The response must restate all of the data word for word.

■ ■ ■ ■ ■

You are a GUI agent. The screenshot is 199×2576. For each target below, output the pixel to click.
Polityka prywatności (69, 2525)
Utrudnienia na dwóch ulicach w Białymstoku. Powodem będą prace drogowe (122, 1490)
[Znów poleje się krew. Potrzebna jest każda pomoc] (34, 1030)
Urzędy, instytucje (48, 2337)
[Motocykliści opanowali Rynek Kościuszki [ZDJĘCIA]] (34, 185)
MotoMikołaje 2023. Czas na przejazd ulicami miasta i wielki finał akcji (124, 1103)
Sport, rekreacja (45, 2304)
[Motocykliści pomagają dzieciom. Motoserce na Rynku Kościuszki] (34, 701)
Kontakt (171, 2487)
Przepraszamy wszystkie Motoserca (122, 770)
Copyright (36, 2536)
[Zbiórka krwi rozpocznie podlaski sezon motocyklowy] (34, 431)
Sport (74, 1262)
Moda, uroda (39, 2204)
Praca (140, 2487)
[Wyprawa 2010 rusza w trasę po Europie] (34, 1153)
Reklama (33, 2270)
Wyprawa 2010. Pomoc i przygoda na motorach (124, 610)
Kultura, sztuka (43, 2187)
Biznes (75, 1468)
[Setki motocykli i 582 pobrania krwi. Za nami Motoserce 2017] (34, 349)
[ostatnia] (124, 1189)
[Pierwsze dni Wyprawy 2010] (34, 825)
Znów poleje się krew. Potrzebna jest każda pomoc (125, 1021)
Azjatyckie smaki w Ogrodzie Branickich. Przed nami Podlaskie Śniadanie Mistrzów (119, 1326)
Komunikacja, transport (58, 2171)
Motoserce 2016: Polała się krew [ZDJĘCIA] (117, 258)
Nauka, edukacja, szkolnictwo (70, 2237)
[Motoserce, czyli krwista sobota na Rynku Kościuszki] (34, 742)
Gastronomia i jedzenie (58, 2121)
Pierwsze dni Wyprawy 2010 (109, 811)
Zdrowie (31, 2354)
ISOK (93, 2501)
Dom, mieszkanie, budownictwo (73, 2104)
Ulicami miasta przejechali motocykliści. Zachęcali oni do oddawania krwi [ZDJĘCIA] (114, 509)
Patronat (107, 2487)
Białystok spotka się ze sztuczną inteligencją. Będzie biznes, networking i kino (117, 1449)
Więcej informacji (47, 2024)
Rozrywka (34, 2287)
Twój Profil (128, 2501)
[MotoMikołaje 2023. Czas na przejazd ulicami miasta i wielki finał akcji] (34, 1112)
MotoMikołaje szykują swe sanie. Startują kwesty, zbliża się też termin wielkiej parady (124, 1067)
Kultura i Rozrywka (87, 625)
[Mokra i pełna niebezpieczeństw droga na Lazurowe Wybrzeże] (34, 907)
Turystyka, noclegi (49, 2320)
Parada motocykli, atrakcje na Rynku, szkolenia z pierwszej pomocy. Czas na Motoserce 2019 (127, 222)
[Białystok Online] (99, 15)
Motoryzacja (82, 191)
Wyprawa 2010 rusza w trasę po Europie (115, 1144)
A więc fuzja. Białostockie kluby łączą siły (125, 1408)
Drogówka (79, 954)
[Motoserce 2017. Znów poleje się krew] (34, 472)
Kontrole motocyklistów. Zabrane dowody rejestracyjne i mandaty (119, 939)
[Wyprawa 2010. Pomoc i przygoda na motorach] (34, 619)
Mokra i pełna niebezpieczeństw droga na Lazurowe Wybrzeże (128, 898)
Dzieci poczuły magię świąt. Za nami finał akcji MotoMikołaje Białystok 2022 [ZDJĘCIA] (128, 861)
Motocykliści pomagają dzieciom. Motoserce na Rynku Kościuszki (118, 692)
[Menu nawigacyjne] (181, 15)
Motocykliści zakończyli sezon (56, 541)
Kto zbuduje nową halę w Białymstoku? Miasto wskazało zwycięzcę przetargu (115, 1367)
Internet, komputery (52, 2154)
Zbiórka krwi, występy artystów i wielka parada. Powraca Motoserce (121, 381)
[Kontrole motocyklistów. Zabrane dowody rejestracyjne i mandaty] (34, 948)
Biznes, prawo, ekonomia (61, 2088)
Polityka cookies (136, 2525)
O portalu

■ ■ ■ ■ ■

(ANSWER TO THE EXERCISE):
You are a GUI agent. The screenshot is 199×2576. For each target below, output the pixel to click.
Polityka prywatności (69, 2525)
Utrudnienia na dwóch ulicach w Białymstoku. Powodem będą prace drogowe (122, 1490)
[Znów poleje się krew. Potrzebna jest każda pomoc] (34, 1030)
Urzędy, instytucje (48, 2337)
[Motocykliści opanowali Rynek Kościuszki [ZDJĘCIA]] (34, 185)
MotoMikołaje 2023. Czas na przejazd ulicami miasta i wielki finał akcji (124, 1103)
Sport, rekreacja (45, 2304)
[Motocykliści pomagają dzieciom. Motoserce na Rynku Kościuszki] (34, 701)
Kontakt (171, 2487)
Przepraszamy wszystkie Motoserca (122, 770)
Copyright (36, 2536)
[Zbiórka krwi rozpocznie podlaski sezon motocyklowy] (34, 431)
Sport (74, 1262)
Moda, uroda (39, 2204)
Praca (140, 2487)
[Wyprawa 2010 rusza w trasę po Europie] (34, 1153)
Reklama (33, 2270)
Wyprawa 2010. Pomoc i przygoda na motorach (124, 610)
Kultura, sztuka (43, 2187)
Biznes (75, 1468)
[Setki motocykli i 582 pobrania krwi. Za nami Motoserce 2017] (34, 349)
[ostatnia] (124, 1189)
[Pierwsze dni Wyprawy 2010] (34, 825)
Znów poleje się krew. Potrzebna jest każda pomoc (125, 1021)
Azjatyckie smaki w Ogrodzie Branickich. Przed nami Podlaskie Śniadanie Mistrzów (119, 1326)
Komunikacja, transport (58, 2171)
Motoserce 2016: Polała się krew [ZDJĘCIA] (117, 258)
Nauka, edukacja, szkolnictwo (70, 2237)
[Motoserce, czyli krwista sobota na Rynku Kościuszki] (34, 742)
Gastronomia i jedzenie (58, 2121)
Pierwsze dni Wyprawy 2010 (109, 811)
Zdrowie (31, 2354)
ISOK (93, 2501)
Dom, mieszkanie, budownictwo (73, 2104)
Ulicami miasta przejechali motocykliści. Zachęcali oni do oddawania krwi [ZDJĘCIA] (114, 509)
Patronat (107, 2487)
Białystok spotka się ze sztuczną inteligencją. Będzie biznes, networking i kino (117, 1449)
Więcej informacji (47, 2024)
Rozrywka (34, 2287)
Twój Profil (128, 2501)
[MotoMikołaje 2023. Czas na przejazd ulicami miasta i wielki finał akcji] (34, 1112)
MotoMikołaje szykują swe sanie. Startują kwesty, zbliża się też termin wielkiej parady (124, 1067)
Kultura i Rozrywka (87, 625)
[Mokra i pełna niebezpieczeństw droga na Lazurowe Wybrzeże] (34, 907)
Turystyka, noclegi (49, 2320)
Parada motocykli, atrakcje na Rynku, szkolenia z pierwszej pomocy. Czas na Motoserce 2019 (127, 222)
[Białystok Online] (99, 15)
Motoryzacja (82, 191)
Wyprawa 2010 rusza w trasę po Europie (115, 1144)
A więc fuzja. Białostockie kluby łączą siły (125, 1408)
Drogówka (79, 954)
[Motoserce 2017. Znów poleje się krew] (34, 472)
Kontrole motocyklistów. Zabrane dowody rejestracyjne i mandaty (119, 939)
[Wyprawa 2010. Pomoc i przygoda na motorach] (34, 619)
Mokra i pełna niebezpieczeństw droga na Lazurowe Wybrzeże (128, 898)
Dzieci poczuły magię świąt. Za nami finał akcji MotoMikołaje Białystok 2022 [ZDJĘCIA] (128, 861)
Motocykliści pomagają dzieciom. Motoserce na Rynku Kościuszki (118, 692)
[Menu nawigacyjne] (181, 15)
Motocykliści zakończyli sezon (56, 541)
Kto zbuduje nową halę w Białymstoku? Miasto wskazało zwycięzcę przetargu (115, 1367)
Internet, komputery (52, 2154)
Zbiórka krwi, występy artystów i wielka parada. Powraca Motoserce (121, 381)
[Kontrole motocyklistów. Zabrane dowody rejestracyjne i mandaty] (34, 948)
Biznes, prawo, ekonomia (61, 2088)
Polityka cookies (136, 2525)
O portalu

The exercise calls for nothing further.